The original vision of the company was to use its expertise in nanomaterials to develop composites for use in optical lithography, a process used for the manufacture of computer chips. However, the semiconductor business is a tough one, as the company discovered. Despite awards during its incubator phase, its attempts to raise enough money to develop its technology for the market failed.

The combination of this and a failed commercial partnership sent the company into Chapter 11 bankruptcy in March of 2007. One year later, in March of 2008, the Court appointed Craig Bandes as the company’s Chief Restructuring Officer. At the time, Bandes was President and CEO of Global Secure Corp. Prior to that, he had cofounded Focus Technology Consulting. Despite these successes, he didn’t have an easy task ahead of him in rescuing the struggling startup.

“I helped them work through process of reorganization, settling litigation with partner that didn’t work out, and getting control of its IP,” Bandes told me. “As a consultant, I gave the company about a 10-20% chance of survival.”

The company emerged from bankruptcy in April of 2009 with a plan for growth that involved moving away from the semiconductor market and a new President and CEO – Craig Bandes. Bandes credits the successful emergence from bankruptcy to the company’s strong foundation.

“The only thing that didn’t need to be turned around was the technology,” he said.

In May of 2009, just a month after coming out of bankruptcy, Pixelligent closed a $2 million round of equity financing. This was closely followed by an $8.2 million NIST project award in January 2010. With bankruptcy behind them and investment and dollars for development, the next step for the company was finding the right market for its products.

To that end, Bandes told me, the company’s strategy was simply to listen to the market. And in doing so, the company began taking steps to enter the growing LED market.

“Even though LED bulbs pay for themselves in 18-24 months, there’s still a real drive to bring down the price point,” Bandes told me.

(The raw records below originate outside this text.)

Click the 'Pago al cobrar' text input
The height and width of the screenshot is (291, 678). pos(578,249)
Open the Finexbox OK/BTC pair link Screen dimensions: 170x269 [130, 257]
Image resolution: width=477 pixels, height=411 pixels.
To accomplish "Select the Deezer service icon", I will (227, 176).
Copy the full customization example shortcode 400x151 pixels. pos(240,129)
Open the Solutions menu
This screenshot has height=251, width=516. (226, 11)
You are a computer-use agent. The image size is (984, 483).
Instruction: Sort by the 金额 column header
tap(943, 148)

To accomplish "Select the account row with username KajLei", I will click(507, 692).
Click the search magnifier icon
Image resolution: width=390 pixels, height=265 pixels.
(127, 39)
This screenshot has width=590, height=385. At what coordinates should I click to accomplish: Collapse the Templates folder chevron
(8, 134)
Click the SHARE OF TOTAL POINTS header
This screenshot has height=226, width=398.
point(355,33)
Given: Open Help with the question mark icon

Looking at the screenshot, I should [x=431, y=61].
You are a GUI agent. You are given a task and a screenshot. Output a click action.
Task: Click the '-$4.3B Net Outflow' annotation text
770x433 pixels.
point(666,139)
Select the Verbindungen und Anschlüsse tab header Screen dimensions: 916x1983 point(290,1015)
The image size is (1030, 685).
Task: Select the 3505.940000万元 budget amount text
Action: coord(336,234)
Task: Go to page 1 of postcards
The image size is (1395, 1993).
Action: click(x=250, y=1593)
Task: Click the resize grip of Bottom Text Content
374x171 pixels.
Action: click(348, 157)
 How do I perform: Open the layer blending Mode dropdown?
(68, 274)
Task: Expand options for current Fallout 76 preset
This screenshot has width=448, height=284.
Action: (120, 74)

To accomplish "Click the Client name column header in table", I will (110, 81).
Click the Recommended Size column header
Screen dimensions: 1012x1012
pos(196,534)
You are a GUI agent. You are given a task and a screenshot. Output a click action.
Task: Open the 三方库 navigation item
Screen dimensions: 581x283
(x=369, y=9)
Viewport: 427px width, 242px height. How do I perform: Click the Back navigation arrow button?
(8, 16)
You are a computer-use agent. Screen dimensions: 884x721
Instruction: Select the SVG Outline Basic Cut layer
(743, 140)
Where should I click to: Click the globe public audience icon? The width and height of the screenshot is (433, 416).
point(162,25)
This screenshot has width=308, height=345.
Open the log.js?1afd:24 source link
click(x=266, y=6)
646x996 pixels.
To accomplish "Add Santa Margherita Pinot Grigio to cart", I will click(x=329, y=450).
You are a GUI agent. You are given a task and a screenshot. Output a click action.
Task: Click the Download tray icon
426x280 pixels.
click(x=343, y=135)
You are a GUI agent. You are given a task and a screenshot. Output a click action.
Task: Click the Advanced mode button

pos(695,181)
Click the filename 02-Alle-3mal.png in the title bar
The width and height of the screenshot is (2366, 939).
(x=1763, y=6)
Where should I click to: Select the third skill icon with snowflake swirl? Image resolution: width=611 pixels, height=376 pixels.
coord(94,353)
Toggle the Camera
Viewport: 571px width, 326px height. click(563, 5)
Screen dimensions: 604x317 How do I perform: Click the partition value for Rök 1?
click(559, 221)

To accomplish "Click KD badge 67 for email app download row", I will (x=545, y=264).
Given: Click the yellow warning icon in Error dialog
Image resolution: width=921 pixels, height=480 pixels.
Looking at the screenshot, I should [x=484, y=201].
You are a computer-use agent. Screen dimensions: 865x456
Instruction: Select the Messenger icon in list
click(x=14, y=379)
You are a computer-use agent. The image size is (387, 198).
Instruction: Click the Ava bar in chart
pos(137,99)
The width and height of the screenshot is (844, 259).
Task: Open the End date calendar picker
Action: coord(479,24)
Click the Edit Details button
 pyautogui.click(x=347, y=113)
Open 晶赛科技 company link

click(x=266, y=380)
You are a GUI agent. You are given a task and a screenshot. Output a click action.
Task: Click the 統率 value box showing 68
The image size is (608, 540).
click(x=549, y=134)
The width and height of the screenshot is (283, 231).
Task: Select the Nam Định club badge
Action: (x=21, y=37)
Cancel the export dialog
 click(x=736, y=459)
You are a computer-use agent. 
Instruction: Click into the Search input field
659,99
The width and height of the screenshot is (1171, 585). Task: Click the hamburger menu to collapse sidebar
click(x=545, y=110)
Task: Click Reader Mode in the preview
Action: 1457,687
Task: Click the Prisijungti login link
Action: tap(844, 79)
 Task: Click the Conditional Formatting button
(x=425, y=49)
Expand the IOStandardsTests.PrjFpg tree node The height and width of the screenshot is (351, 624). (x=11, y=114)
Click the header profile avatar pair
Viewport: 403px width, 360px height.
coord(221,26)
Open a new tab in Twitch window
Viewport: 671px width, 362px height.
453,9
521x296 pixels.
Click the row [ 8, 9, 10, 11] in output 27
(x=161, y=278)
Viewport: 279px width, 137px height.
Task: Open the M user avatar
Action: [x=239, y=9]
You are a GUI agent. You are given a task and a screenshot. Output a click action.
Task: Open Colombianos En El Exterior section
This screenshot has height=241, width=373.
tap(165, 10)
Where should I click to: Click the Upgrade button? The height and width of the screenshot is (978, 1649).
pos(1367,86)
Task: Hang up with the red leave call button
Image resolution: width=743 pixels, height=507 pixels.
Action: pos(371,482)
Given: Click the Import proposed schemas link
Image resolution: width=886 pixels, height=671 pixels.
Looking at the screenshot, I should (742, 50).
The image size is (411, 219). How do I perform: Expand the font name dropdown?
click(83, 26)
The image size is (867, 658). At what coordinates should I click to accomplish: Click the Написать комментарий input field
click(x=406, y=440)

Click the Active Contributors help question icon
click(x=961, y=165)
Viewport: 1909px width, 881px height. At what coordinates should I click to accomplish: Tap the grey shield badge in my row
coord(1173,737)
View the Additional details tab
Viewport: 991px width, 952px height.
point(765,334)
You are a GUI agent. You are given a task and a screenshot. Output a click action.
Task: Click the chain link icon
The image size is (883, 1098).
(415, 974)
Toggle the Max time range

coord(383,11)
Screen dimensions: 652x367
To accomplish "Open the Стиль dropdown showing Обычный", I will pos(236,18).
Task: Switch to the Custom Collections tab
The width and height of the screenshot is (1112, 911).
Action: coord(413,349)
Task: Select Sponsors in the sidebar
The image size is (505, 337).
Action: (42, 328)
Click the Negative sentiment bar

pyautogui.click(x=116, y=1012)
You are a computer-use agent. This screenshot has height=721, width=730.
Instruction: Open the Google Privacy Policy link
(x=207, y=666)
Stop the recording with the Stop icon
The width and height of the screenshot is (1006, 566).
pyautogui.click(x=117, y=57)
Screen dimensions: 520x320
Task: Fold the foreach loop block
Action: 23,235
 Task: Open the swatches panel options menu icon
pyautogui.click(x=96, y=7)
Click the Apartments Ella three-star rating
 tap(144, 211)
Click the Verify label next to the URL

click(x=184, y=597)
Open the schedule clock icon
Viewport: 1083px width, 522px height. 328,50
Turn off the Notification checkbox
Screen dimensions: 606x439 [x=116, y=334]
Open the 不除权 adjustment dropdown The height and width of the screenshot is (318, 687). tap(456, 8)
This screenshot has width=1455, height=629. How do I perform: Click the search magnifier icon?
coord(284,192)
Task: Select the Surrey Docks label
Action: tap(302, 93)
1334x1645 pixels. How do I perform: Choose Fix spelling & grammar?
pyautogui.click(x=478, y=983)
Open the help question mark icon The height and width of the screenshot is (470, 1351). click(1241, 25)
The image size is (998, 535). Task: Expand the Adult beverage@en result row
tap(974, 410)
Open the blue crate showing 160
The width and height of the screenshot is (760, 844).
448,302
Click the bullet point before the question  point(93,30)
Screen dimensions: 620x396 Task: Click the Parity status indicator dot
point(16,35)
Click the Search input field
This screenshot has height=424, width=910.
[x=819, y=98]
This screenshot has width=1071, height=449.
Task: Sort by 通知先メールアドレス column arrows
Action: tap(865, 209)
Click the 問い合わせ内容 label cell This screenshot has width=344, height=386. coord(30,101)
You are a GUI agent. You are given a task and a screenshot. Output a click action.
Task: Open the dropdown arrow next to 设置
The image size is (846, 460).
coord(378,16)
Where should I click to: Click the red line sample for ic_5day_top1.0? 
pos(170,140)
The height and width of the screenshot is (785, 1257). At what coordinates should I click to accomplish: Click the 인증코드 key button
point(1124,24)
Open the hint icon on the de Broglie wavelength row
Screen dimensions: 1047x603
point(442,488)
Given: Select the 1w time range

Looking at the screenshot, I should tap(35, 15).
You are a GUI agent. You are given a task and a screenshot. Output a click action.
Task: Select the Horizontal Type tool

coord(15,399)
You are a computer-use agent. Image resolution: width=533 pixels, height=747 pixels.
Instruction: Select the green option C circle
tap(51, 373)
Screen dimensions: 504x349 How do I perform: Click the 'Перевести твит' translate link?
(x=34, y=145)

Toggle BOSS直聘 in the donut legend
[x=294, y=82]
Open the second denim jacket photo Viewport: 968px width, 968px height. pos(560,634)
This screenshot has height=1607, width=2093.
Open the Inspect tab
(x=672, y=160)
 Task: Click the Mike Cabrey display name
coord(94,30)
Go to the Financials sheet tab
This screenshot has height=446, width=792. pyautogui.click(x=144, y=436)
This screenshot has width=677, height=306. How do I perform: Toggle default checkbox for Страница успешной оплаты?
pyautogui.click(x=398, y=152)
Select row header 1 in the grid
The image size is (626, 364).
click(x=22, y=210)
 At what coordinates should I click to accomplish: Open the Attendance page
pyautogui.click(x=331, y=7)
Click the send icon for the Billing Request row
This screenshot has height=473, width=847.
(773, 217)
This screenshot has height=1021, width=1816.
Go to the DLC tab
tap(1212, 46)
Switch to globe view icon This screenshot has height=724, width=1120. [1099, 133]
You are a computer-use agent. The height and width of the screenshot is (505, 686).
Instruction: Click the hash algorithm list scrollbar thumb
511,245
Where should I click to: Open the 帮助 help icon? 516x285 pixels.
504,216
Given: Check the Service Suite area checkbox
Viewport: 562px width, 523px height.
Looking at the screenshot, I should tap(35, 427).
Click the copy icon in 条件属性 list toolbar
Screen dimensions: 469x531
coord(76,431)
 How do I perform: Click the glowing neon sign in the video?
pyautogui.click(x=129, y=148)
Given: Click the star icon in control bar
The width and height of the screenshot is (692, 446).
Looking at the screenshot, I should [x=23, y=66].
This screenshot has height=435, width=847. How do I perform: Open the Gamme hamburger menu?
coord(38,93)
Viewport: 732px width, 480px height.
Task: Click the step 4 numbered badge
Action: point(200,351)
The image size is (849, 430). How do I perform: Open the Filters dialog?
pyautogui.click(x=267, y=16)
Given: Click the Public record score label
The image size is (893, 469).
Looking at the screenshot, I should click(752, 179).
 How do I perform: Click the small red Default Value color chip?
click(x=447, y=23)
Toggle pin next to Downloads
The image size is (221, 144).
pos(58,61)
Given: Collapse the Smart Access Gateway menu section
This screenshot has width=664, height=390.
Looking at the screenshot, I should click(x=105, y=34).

That’s where Pixelligent’s nanotechnology comes into play.

Electron microscope image of spherical nanocrystals with 5 nm size and narrow size distribution. (Credit: Pixelligent)

Electron microscope image of spherical nanocrystals with 5 nm size and narrow size distribution. (Credit: Pixelligent)

One of the major issues in LED lighting is the efficiency factor. LEDs are often encapsulated in silicone, for two reasons. First, it provides protection for the diode. Second, it changes the refraction of the light coming from the LED from its natural bluish hue to the whiter light most people prefer. However, the silicone also sometimes results in the light bouncing back to the diode, which means both that it’s not emitting as much light as it could and also means that it gets hotter, reducing its efficiency and lifespan.

To alleviate this problem, Pixelligent creates small particles of Zirconium Oxide that are 5nm or less in diameter, and disperses them in the silicone itself. They aren’t the first company to try this, but previous efforts resulted in the nanoparticles clumping together, “clouding” the silicone and reducing the efficiency of the LED. This has to do with the manufacturing process involved in creating the nanoparticles in the first place.

“There are two traditional methods for creating nanoparticles,” Dan Russell, Senior VP of Manufacturing and Operations told me. “By crushing bigger particles into small ones or by burning gasses. Neither of these process create perfect shapes and they’re hard to scale.”

By contrast, Pixelligent builds their nanocrystals from the ground up – well, in this case, the liquid up. Using liquid zirconium, they grow crystals by controlling the conditions of the liquid and introducing a different liquid source to change the surface chemistry of the crystals. The process is precise enough that the company can control the size and even shape of the nanocrystals that it grows, which also means it can avoid the clumping issues.

“This is a major enabler for LED companies to improve their cost per lumen equation, which is what matters for wider commercial adoption,” said Russell.

The process is also more scalable than other technologies thanks to the use of the liquid chemistry, too, because the process is similar to other chemical manufacturing processes.

“Our scale is now dependent on customer demand, not the chemical process,” Bandes told me.

And those companies have taken notice. Pixelligent now has nearly 40 customers, primarily in Asia, and the first products using its technology should be on store shelves in 2016. And while in past years the company has been dependent on government research grants, Bandes told me that 2014 is the first year “that we’re becoming more reliant on commercial revenues rather than government contracts.”

Bandes continued. “I don’t think there’s a leading chip manufacturer or silicone materials company that we’re not engaged with. We are emerging as a leader in the LED space. That’s what going to drive us into crossing over from raising investment capital to using revenue to drive our growth.”

Not bad for a company that was in bankruptcy just five years ago.